---------- PASSAGE SHOWN ----------
| Edinburgh -- The Scottish Government today announced mass culls of hogs in the Borders following an outbreak of African swine fever. The hogs were imported from Spain in May.
Commenting on the incident, the Cabinet Secretary for Rural Affairs said, "Quick action is necessary to prevent major damage on our livestock industry. Our actions now will reassure the public to the safety and high quality of Scottish produce. An outbreak of the virus could cost us E150 million per year. In the current economic climate, farmers and indeed the country cannot afford to take financial risks."
Culls are underway with the supervision of the Chief Veterinary Officer for Scotland, Deborah Macmillan. Livestock keepers are cooperating fully with the department to minimize the disease risk to the greater population. A veterinary inquiry is underway to trace the source of infected animals.
---------- DATA RECORDS ----------
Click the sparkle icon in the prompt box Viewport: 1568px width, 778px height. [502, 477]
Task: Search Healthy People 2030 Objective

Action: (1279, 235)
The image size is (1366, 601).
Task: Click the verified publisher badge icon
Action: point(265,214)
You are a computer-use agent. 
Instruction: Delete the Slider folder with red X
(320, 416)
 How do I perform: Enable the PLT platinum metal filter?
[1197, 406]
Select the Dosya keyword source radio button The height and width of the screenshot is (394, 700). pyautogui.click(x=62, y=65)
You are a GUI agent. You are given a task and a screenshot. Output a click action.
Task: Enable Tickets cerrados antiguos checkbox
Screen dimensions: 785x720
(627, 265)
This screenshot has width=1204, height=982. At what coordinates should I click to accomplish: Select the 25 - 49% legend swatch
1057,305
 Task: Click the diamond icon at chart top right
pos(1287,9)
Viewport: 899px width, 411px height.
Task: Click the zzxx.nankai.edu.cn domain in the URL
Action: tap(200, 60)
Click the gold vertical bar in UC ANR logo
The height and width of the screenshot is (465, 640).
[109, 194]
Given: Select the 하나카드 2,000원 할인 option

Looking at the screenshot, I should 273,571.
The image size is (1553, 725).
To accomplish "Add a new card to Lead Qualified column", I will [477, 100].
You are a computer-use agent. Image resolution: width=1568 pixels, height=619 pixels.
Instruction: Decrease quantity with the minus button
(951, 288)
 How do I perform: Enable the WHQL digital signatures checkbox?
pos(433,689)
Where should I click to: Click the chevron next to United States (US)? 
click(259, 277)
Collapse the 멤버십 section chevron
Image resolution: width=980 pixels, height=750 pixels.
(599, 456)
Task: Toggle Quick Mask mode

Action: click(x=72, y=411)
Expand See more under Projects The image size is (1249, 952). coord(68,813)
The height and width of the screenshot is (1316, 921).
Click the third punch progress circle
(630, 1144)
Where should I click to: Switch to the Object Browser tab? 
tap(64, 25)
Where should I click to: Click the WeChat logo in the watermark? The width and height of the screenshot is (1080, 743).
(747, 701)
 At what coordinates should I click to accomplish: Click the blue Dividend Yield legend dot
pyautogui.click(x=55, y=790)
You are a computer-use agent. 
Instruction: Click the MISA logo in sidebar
----------
EXERCISE TASKS
1 > Can you answer these questions about the swine fever report?
(a) From which country were the hogs imported, and in what month?
(b) Who is supervising the culls?
(c) What is underway to trace the source of the infected animals?
2 > Which geographic place names appear in the swine fever report? List every one.
3 > Could you carry on the swine fever report from where it stops?

WRITTEN RESPONSES
1 >
(a) Spain, in May.
(b) Deborah Macmillan, the Chief Veterinary Officer for Scotland.
(c) A veterinary inquiry.

2 >
Edinburgh
the Borders
Spain
Scotland

3 >
African swine fever virus is highly contagious among pigs and hogs, though it poses no risk to human beings. No plans for quarantine are yet in place.
Livestock keepers and farmers warn the public will face shortages and higher prices in the marketplace as a result of the culls. Butchers and supermarkets are already reporting shortages of ham, bacon, and other fresh pork products.
"No one wants a repeat of mad cow," said one butcher in Marchmont. "I can't keep stock once people found out about this. You want bacon, you best buy it now."